2. Necesidad de aprobación: el miedo a ser tachado de “malo” viene determinado por esta necesidad. El deportista necesita que sea la gente de su alrededor quienes le refuercen; quienes, de alguna manera, le reafirmen que vale como deportista.
3. Baja confianza: y debajo de todo esto, está la baja confianza en sí mismo. Es el deportista el que en el fondo, no se cree capaz, no cree que pueda afrontar con éxito la competición, es quien más duro se juzga y quien menos valora sus éxitos.
4. Alta exigencia y perfeccionismo: lo cortés no quita lo valiente, y aunque el deportista confíe poco en sí mismo, a la vez puede exigirse demasiado. Es más, muchas veces es esa auto-exigencia la que hace que no confíe en el mismo. Si el deportista nunca está contento con lo que hace, si menosprecia sus avances y siempre quiere más, se pondrá unos estándares tan altos que jamás podrá alcanzar. Así la frustración, la desesperanza, la ira y la tristeza llenará su vida.
5. Presiones externas: por desgracia, en jóvenes deportistas me encuentro esta circunstancia más a menudo de lo que debería. A veces, los padres, sin darse cuenta presionan a sus hijos en la consecución de resultados. Otras, son los hijos los que creen que sus padres no están contentos con ellos mismos.

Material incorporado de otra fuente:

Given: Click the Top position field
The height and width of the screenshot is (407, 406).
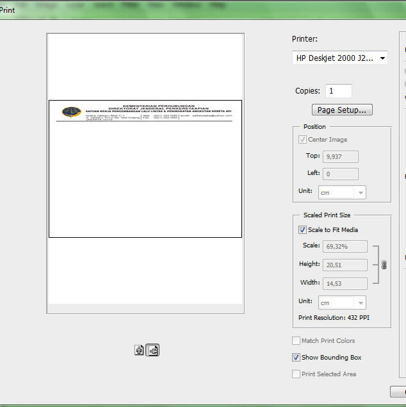Looking at the screenshot, I should (x=341, y=156).
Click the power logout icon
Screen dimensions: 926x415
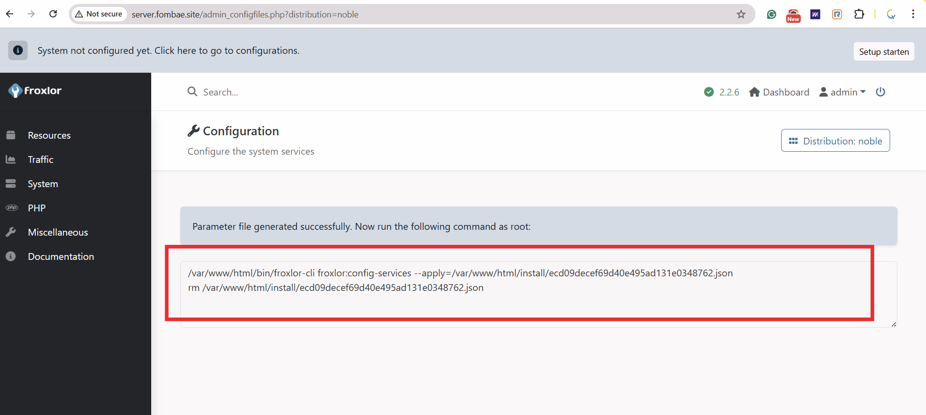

6. Falta real de esfuerzo: les ocurre a aquellos deportistas que han vivido del talento, los que hasta el momento han conseguido fácilmente sus éxitos y cuando ha llegado el momento de exigirse y de superar dificultades, se bloquean porque no saben cómo hacerlo.

bloqueo

Ya sea que cumplan todas o algunas de estas características, ¿no estás cansado de que el BLOQUEO MENTAL te deje fuera de juego? En tu mano está ponerle remedio, hay que trabajar, ¡pero se puede!